Four trim levels available: S, SE, Sport and Escape. All models will be well equipped, with 16-inch alloy wheels, Climatic air conditioning, DAB radio and alarm standard on even the entry-level S. SE adds 17-inch alloys, 2Zone electronic air conditioning, Park Assist, iPod and Bluetooth preparation plus Fatigue Detection system (as fitted to the new Passat) as standard. Sport versions gain multi-function steering wheel and Bluetooth connectivity, plus chrome plated roof rails, heat insulated and tinted glass from the B-pillar back, sport seats, front fog lights and sports suspension among other items. The new Escape model features comfort and convenience features (including Bluetooth and multi-function steering wheel) which were not previously available, reflecting a change in customer demands for off-road capability and a high level of equipment.

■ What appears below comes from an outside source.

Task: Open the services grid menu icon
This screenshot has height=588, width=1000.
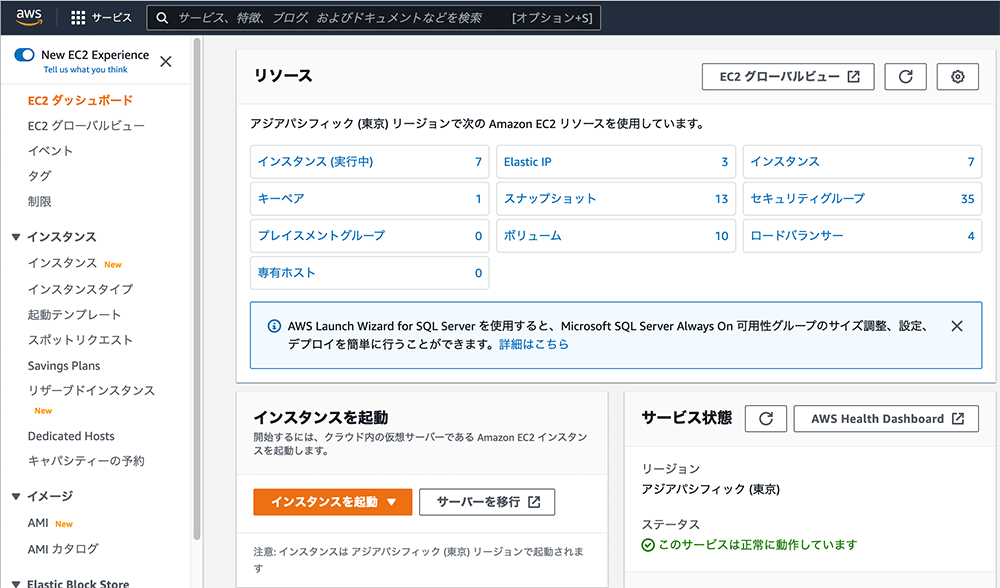Action: pos(78,18)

Six engines are available, three petrol and three diesel, four of which are new to the Tiguan. New engines include a twin-charged 1.4-litre TSI with 160 PS (up from 150 in previous generation), a 2.0-litre TSI with 180 PS and a 2.0-litre TSI with 210 PS (previously 200 PS). Despite the increase in power CO2 emissions have remained as before or improved.
A 2.0-litre TDI 110 PS engine is offered in two-wheel drive and with a CO2 output of 139 g/km. A further two diesel power units are carried over from the previous generation (the 2.0-litre common rail TDI with 140 and 170 PS). All have improved carbon dioxide emissions values: the 170 PS engine now emits 158 rather than 165 g/km; while the 140 PS unit has been improved substantially meaning it is now in a lower VED band (reduction from 164 to 150 g/km manual and 169 to 158 g/km for seven-speed DSG). Diesel engines will account for around 90 per cent of Tiguan sales; the best-selling derivative is expected to be the 2.0-litre TDI 140 PS.
Both the 2.0-litre TDI 110 and 140 PS models, as well as the 1.4-litre TSI 160 PS with two-wheel drive are designated BlueMotion Technology models. As such they feature Stop/Start and battery regeneration systems to enhance fuel economy and reduce emissions.
A number of options are available for the first time on the latest Tiguan, including Kessy (Keyless Entry and Start System), the RNS 315 satellite navigation system, Lane Assist (which helps prevent accidents caused by the driver drifting out of the lane) and Light Assist which switches between dipped and main beam depending on oncoming traffic.
Also available as an option is XDS electronic differential lock – as fitted to the Golf GTI.
A functional extension of the electronic locks already integrated via ESP, XDS improves handling when driving quickly through bends.
Naturally the latest Tiguan retains all the versatility and practicality for which the previous model was renowned, being a four-door, five-seater. The rear seat (from SE upwards) is a 60:40 split bench that can be adjusted forwards and backwards by up to 16 cm and also reclined, while cargo capacity ranges from 470 to 1,510 litres.